- _GIVEN REQUEST_
Render the records below, from the line with "Navigate to Users" up to and including the line with "pos(943,525)", as a Markdown table. Use two columns, Row and Text, number each line, and omit any blank lines.
### GIVEN INFORMATION ###
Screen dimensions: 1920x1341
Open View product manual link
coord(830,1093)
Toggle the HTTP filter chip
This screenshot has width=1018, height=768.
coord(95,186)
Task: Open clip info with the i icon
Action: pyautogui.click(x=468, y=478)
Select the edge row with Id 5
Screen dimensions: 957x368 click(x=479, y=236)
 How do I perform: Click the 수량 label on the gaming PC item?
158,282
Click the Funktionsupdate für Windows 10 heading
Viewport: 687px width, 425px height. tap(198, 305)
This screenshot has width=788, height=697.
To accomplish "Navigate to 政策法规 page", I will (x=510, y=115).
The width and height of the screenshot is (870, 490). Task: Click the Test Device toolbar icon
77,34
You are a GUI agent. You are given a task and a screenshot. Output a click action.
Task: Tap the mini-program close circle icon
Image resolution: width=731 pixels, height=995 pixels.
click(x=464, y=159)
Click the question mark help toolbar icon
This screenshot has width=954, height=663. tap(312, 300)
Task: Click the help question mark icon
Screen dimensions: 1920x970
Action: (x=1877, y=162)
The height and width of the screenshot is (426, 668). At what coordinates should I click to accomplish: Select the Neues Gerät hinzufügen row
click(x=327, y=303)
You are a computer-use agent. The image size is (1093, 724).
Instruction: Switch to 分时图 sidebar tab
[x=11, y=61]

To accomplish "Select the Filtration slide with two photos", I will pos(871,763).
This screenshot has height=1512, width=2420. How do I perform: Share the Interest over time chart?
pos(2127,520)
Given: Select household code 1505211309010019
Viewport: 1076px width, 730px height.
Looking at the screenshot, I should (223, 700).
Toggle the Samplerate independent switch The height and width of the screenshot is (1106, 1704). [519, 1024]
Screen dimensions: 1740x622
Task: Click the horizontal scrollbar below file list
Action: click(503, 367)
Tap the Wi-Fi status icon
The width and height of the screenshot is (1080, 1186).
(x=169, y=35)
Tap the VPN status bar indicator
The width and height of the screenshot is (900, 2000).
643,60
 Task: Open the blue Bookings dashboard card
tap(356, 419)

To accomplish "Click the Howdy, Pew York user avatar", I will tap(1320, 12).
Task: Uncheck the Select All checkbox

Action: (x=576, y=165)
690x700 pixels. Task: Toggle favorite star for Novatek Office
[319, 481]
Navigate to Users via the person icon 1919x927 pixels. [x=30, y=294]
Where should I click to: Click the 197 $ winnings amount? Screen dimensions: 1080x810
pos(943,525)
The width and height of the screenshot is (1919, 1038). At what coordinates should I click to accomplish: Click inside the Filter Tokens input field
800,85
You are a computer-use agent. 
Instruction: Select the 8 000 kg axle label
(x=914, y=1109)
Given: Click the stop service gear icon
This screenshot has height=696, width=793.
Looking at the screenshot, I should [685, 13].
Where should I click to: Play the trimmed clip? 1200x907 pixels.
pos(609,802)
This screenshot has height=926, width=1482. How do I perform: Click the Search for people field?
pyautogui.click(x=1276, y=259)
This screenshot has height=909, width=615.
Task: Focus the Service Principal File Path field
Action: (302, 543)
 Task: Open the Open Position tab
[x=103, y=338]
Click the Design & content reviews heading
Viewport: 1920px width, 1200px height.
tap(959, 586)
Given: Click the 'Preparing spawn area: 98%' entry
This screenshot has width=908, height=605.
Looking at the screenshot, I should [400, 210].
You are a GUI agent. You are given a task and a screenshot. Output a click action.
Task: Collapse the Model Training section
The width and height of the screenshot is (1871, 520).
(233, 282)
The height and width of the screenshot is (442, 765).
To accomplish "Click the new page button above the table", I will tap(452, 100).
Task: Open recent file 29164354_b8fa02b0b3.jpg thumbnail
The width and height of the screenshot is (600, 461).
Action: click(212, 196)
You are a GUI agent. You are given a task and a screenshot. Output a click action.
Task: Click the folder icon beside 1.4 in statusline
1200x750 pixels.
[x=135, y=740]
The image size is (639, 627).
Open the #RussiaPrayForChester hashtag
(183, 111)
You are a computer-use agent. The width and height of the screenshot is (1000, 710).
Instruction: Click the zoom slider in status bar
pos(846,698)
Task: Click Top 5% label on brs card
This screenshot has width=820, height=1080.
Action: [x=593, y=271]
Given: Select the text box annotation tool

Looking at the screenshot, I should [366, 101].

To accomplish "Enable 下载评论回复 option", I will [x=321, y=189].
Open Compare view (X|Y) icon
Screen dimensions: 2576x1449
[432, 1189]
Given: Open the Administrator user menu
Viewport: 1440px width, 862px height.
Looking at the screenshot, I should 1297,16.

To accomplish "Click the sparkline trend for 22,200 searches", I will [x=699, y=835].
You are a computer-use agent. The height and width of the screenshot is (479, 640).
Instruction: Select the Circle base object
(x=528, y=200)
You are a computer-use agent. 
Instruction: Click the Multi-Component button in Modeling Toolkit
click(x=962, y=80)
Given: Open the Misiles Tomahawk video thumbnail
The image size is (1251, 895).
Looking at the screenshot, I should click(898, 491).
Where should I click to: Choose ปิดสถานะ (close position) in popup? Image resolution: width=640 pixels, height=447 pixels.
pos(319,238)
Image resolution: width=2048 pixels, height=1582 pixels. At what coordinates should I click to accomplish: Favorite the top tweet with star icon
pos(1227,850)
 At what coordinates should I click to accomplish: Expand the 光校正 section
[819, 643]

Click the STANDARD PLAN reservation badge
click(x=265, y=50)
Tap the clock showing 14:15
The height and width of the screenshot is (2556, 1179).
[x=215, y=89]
###
- _EXERCISE SOLUTION_
| Row | Text |
|---|---|
| 1 | Navigate to Users via the person icon 1919x927 pixels. [x=30, y=294] |
| 2 | Where should I click to: Click the 197 $ winnings amount? Screen dimensions: 1080x810 |
| 3 | pos(943,525) |